- Stated goal -
Reproduce the listing below verbatim, keeping every line in its original order.

((

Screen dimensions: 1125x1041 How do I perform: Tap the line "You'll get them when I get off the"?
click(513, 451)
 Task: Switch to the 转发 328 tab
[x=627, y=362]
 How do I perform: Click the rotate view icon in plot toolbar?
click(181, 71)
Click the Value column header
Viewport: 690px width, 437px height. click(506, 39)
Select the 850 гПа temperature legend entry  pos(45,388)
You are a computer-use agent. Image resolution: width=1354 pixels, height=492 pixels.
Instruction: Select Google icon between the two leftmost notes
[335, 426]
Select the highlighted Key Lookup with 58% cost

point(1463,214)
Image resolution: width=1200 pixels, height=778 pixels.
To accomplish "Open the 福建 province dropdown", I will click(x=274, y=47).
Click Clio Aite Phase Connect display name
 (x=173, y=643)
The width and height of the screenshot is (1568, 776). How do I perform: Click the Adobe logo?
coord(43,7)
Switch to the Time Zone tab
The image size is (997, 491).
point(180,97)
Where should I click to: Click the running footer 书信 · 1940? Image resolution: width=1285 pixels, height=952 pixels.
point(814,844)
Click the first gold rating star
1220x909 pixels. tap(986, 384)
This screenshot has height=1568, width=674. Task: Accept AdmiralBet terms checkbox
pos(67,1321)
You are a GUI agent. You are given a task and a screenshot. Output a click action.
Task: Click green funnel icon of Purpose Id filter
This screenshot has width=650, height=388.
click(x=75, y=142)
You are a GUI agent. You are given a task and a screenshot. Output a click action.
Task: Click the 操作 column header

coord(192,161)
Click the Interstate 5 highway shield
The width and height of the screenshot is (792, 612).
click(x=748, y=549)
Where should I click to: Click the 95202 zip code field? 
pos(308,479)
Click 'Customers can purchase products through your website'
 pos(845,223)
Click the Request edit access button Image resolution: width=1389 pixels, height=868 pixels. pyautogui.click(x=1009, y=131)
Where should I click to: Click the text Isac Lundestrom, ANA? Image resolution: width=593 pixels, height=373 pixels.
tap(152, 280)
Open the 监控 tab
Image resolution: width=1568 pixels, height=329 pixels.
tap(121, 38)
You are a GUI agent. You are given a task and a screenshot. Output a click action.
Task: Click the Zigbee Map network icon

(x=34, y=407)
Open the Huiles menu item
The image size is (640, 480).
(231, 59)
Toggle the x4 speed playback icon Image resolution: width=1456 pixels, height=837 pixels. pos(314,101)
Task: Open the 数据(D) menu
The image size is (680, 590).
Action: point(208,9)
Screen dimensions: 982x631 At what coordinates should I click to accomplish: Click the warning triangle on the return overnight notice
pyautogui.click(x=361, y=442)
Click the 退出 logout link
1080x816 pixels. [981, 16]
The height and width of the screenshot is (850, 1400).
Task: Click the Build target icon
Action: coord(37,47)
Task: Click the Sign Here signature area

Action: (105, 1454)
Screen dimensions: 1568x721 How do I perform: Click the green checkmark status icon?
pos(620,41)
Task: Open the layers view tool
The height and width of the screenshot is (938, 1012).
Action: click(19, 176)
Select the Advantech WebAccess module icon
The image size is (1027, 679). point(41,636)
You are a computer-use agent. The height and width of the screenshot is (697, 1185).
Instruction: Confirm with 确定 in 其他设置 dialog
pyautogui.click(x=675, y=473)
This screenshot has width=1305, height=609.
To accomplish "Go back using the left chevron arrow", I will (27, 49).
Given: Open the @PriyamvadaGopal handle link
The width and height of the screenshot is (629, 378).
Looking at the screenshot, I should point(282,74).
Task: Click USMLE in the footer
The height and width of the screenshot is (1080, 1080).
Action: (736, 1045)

))

- The reply -
Screen dimensions: 1125x1041 How do I perform: Tap the line "You'll get them when I get off the"?
click(513, 451)
 Task: Switch to the 转发 328 tab
[x=627, y=362]
 How do I perform: Click the rotate view icon in plot toolbar?
click(181, 71)
Click the Value column header
Viewport: 690px width, 437px height. click(506, 39)
Select the 850 гПа temperature legend entry  pos(45,388)
You are a computer-use agent. Image resolution: width=1354 pixels, height=492 pixels.
Instruction: Select Google icon between the two leftmost notes
[335, 426]
Select the highlighted Key Lookup with 58% cost

point(1463,214)
Image resolution: width=1200 pixels, height=778 pixels.
To accomplish "Open the 福建 province dropdown", I will click(x=274, y=47).
Click Clio Aite Phase Connect display name
 (x=173, y=643)
The width and height of the screenshot is (1568, 776). How do I perform: Click the Adobe logo?
coord(43,7)
Switch to the Time Zone tab
The image size is (997, 491).
point(180,97)
Where should I click to: Click the running footer 书信 · 1940? Image resolution: width=1285 pixels, height=952 pixels.
point(814,844)
Click the first gold rating star
1220x909 pixels. tap(986, 384)
This screenshot has height=1568, width=674. Task: Accept AdmiralBet terms checkbox
pos(67,1321)
You are a GUI agent. You are given a task and a screenshot. Output a click action.
Task: Click green funnel icon of Purpose Id filter
This screenshot has width=650, height=388.
click(x=75, y=142)
You are a GUI agent. You are given a task and a screenshot. Output a click action.
Task: Click the 操作 column header

coord(192,161)
Click the Interstate 5 highway shield
The width and height of the screenshot is (792, 612).
click(x=748, y=549)
Where should I click to: Click the 95202 zip code field? 
pos(308,479)
Click 'Customers can purchase products through your website'
 pos(845,223)
Click the Request edit access button Image resolution: width=1389 pixels, height=868 pixels. pyautogui.click(x=1009, y=131)
Where should I click to: Click the text Isac Lundestrom, ANA? Image resolution: width=593 pixels, height=373 pixels.
tap(152, 280)
Open the 监控 tab
Image resolution: width=1568 pixels, height=329 pixels.
tap(121, 38)
You are a GUI agent. You are given a task and a screenshot. Output a click action.
Task: Click the Zigbee Map network icon

(x=34, y=407)
Open the Huiles menu item
The image size is (640, 480).
(231, 59)
Toggle the x4 speed playback icon Image resolution: width=1456 pixels, height=837 pixels. pos(314,101)
Task: Open the 数据(D) menu
The image size is (680, 590).
Action: point(208,9)
Screen dimensions: 982x631 At what coordinates should I click to accomplish: Click the warning triangle on the return overnight notice
pyautogui.click(x=361, y=442)
Click the 退出 logout link
1080x816 pixels. [981, 16]
The height and width of the screenshot is (850, 1400).
Task: Click the Build target icon
Action: coord(37,47)
Task: Click the Sign Here signature area

Action: (105, 1454)
Screen dimensions: 1568x721 How do I perform: Click the green checkmark status icon?
pos(620,41)
Task: Open the layers view tool
The height and width of the screenshot is (938, 1012).
Action: click(19, 176)
Select the Advantech WebAccess module icon
The image size is (1027, 679). point(41,636)
You are a computer-use agent. The height and width of the screenshot is (697, 1185).
Instruction: Confirm with 确定 in 其他设置 dialog
pyautogui.click(x=675, y=473)
This screenshot has width=1305, height=609.
To accomplish "Go back using the left chevron arrow", I will (27, 49).
Given: Open the @PriyamvadaGopal handle link
The width and height of the screenshot is (629, 378).
Looking at the screenshot, I should point(282,74).
Task: Click USMLE in the footer
The height and width of the screenshot is (1080, 1080).
Action: (736, 1045)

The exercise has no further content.